これらの運動は全身の筋肉を連動させる動きであり、それと同時に空中や重力の感覚と結びつくし、重いー軽いといった感覚や概念の理解などにも関わってくる。保健師にもそのような説明をすると「何気ない動作も子どもたちが育つにはとても大切なことなのですね!」と驚くが、見守る大人の余裕がない今、どうフォローするかは正直悩ましい。そして、それは私の本来の専門分野である言語にも影を落としている。

言語の評価・指導をどこまでフォローするか?

これも以前からその兆しがあったが、コロナ禍でさらに感じているのが音は聞こえているが、人の話し声の聞き取りが苦手な子が増えたということだ。実際発達相談で検査などをしていると廊下や防災放送の音にはすぐに反応するが、話し声、とりわけ文章の聞き取りが困難で、中にはこの特徴に加えて発音が不明瞭なこともある。

大半は保育園や幼稚園で先生の指示を聞かずにマイペースな行動をする、発音がはっきりしないという主訴なのだが、丁寧に評価すると

・人の話し声が単語だと分かるが、文章になると意味を理解していない

・そもそも文章全体を聞き取れていない

という状況が浮かび上がってくる。親御さんたちも話を聞いていないと言うよりも聞き取れていないという事情が分かると「ちゃんと理由があったのですね…」と複雑な表情を浮かべる。

マスクで口元を覆っているから声が聞き取りにくいというのは、誰でも想像がつくだろう。しかし、家族以外の大人が対面の場合ほぼ全員マスク越しという現状は、言語習得時ハンデになる子どももいるというのはもう少し周囲の大人たちも意識してほしい。

そして、コロナ禍は言語聴覚士の業務自体にも大きな影響を与えている。何せ感染の主な入口となる口腔に深く関わるため、慎重な対応を求められる。

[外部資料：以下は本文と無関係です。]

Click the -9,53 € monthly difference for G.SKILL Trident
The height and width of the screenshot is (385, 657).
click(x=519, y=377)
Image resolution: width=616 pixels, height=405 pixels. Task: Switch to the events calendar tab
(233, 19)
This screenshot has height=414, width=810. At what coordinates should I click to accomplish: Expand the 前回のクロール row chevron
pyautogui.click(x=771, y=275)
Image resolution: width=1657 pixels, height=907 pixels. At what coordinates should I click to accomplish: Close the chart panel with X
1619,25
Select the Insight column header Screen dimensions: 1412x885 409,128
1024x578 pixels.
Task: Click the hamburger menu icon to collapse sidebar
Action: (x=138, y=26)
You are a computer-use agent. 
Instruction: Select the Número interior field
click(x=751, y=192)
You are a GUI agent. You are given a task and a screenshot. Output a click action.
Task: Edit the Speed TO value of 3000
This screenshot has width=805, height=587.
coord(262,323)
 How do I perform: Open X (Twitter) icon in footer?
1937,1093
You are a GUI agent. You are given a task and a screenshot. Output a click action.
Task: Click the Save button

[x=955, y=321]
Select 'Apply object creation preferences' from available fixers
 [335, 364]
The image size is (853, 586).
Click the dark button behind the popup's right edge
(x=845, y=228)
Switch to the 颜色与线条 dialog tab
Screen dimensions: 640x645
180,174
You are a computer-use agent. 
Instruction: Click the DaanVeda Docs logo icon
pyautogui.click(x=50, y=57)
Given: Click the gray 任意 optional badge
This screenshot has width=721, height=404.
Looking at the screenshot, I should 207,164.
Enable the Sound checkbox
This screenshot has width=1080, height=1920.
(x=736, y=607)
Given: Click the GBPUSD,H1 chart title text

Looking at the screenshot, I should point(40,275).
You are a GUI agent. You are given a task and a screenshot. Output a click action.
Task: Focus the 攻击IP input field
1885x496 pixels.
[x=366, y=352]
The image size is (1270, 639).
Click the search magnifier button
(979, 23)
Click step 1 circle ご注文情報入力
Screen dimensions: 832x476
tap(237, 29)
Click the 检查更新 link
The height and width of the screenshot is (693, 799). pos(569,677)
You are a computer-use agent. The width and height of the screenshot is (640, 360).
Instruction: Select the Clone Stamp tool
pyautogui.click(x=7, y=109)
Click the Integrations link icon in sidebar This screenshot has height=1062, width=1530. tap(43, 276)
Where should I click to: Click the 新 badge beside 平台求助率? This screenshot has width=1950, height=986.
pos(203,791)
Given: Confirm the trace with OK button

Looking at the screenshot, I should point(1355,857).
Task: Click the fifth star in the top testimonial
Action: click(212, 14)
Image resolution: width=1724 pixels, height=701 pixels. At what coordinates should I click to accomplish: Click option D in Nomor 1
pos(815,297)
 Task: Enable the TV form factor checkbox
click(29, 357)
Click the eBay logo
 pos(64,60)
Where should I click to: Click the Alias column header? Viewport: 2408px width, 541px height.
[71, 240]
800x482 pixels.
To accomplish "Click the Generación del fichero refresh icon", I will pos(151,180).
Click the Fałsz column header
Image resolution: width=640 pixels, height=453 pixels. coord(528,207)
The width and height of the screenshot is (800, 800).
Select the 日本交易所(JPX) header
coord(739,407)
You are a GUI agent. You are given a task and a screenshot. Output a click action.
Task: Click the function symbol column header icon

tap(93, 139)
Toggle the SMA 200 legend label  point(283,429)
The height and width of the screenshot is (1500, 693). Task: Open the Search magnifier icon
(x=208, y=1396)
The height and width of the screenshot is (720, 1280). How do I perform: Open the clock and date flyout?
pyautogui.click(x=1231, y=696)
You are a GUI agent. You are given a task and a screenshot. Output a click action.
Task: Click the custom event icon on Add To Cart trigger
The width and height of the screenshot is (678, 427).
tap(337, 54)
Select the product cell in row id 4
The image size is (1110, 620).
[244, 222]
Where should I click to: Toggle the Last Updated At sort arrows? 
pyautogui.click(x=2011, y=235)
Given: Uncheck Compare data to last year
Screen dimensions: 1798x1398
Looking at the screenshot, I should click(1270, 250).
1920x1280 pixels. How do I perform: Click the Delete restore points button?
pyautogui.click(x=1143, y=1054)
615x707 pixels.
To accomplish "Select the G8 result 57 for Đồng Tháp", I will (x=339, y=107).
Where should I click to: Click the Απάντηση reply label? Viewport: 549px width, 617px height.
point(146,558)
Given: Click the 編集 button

特に高齢者の摂食嚥下指導で痰の吸引をする場合は飛沫感染のリスクが高まるし、構音(いわゆる発音)指導は口型を見せる際マスクを外すのに制限が出る。

フェイスガードやアクリル板などを用いてもデルタ株の感染力の強さを考えると無理はできない。また、小児の場合いたずらして取ってしまう、光が反射して見えづらいため離席して近づいてしまうということも十分あり得る。

今のところは保健師たちとも相談の上

・マスク越しで分かる範囲で評価

・食事場面などを次回までに動画撮影してもらうよう家族に依頼

ストローで息を吐くといった練習メニューを伝える

・精査が必要な場合は医療機関などに依頼

という対応をしているが、感染状況に正直頭を悩ませている。それでも子どもたちはどんどん成長していくから、今はできることをしつつコロナ収束を待つ日々である。